### DIRECTIONS
No pictures belong in the copy. Set down exactly the lines from the one that contains "You are a computer-use" through the end of the data.

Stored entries
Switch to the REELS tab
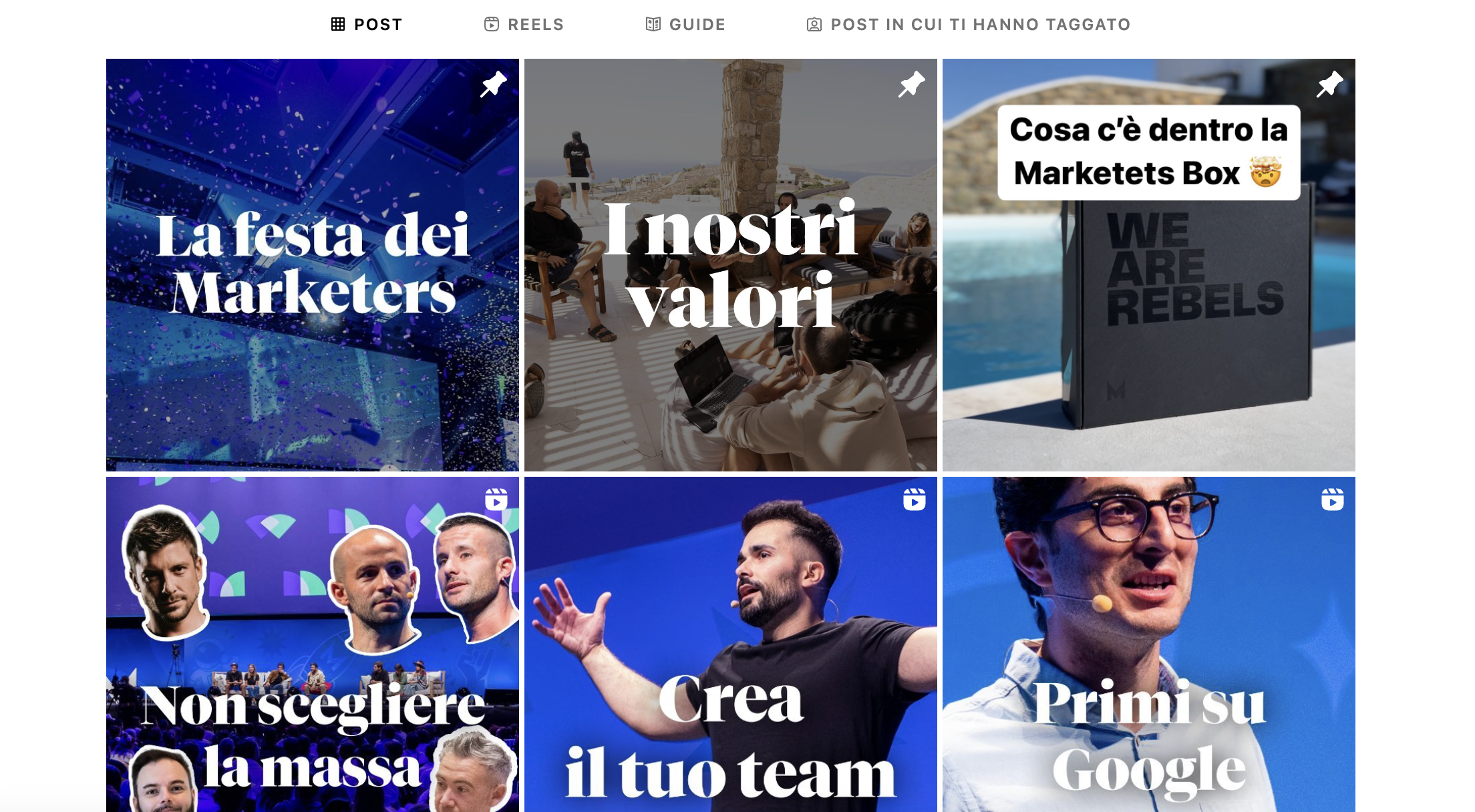The width and height of the screenshot is (1475, 812). pos(524,25)
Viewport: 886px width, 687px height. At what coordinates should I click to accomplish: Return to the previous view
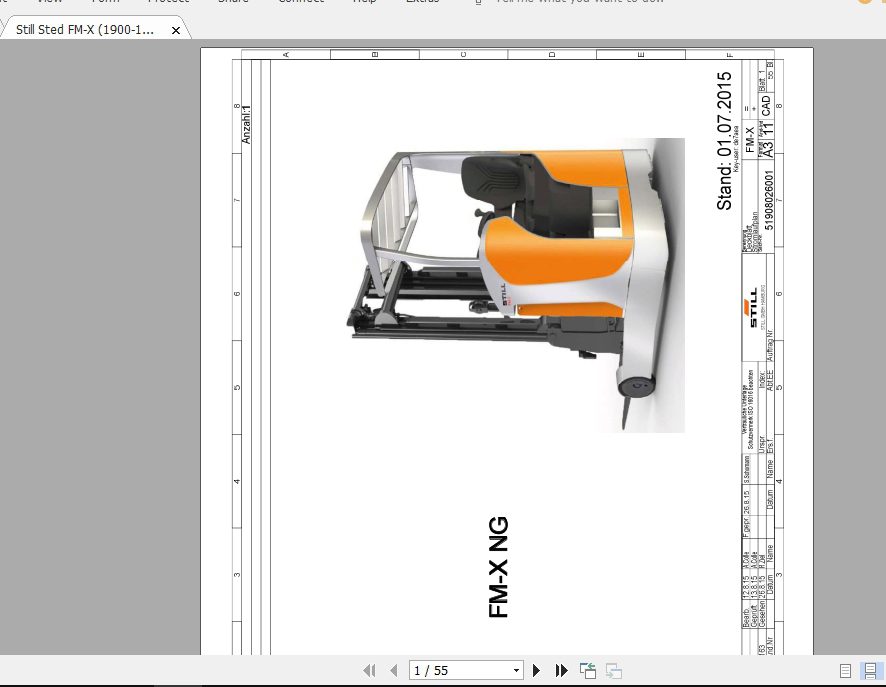click(x=588, y=670)
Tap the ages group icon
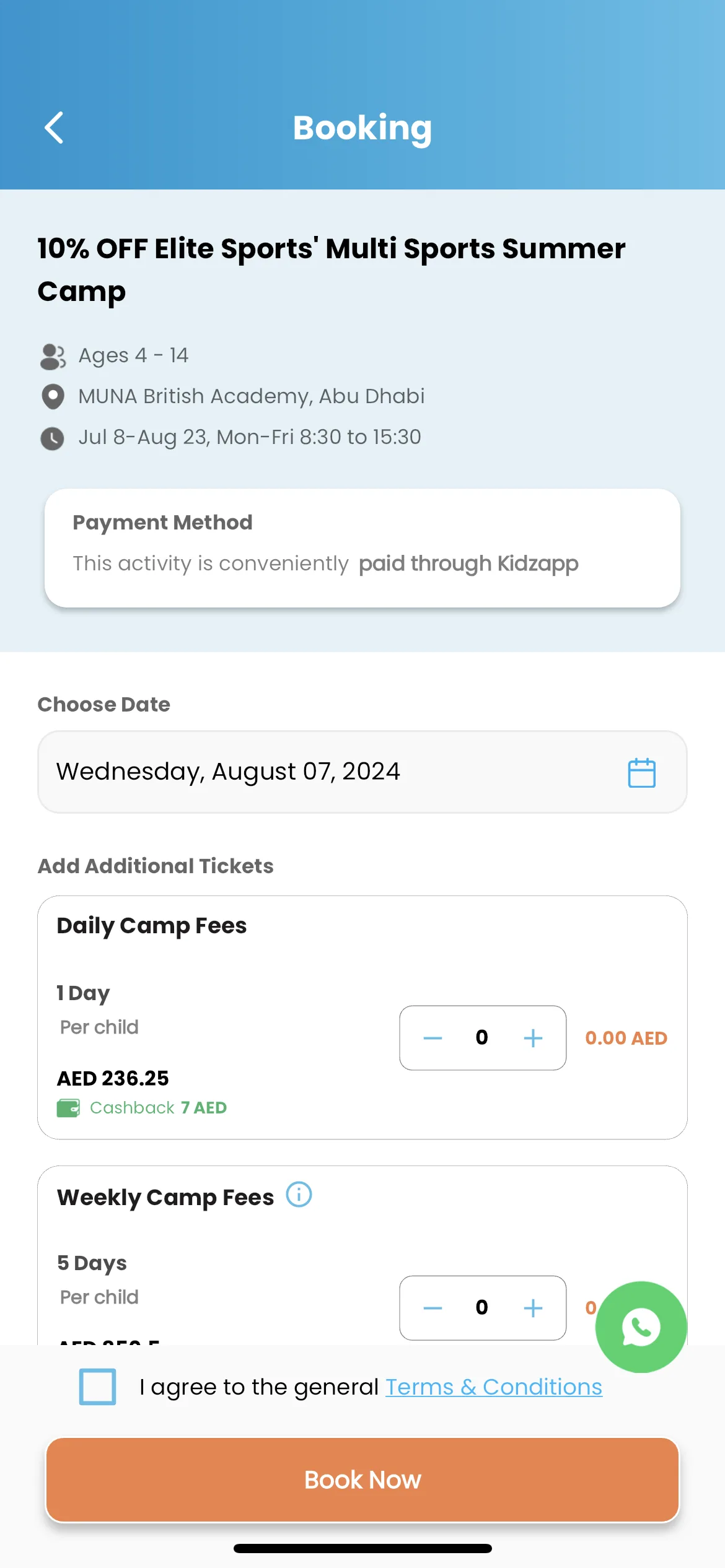The width and height of the screenshot is (725, 1568). [x=53, y=357]
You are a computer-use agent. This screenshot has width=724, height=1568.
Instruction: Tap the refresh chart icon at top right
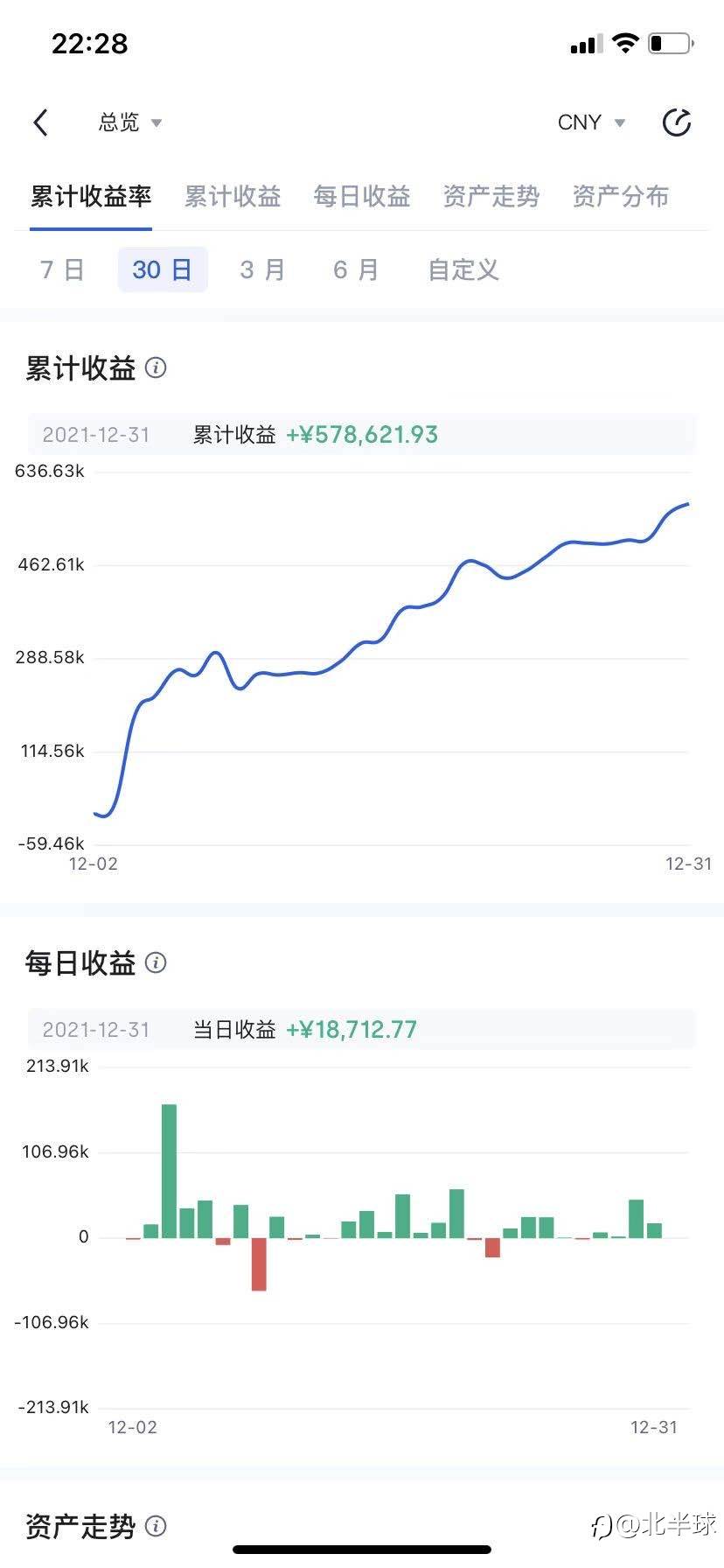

### ANSWER SECTION
You are a computer-use agent. This screenshot has width=724, height=1568.
Instruction: Tap the refresh chart icon at top right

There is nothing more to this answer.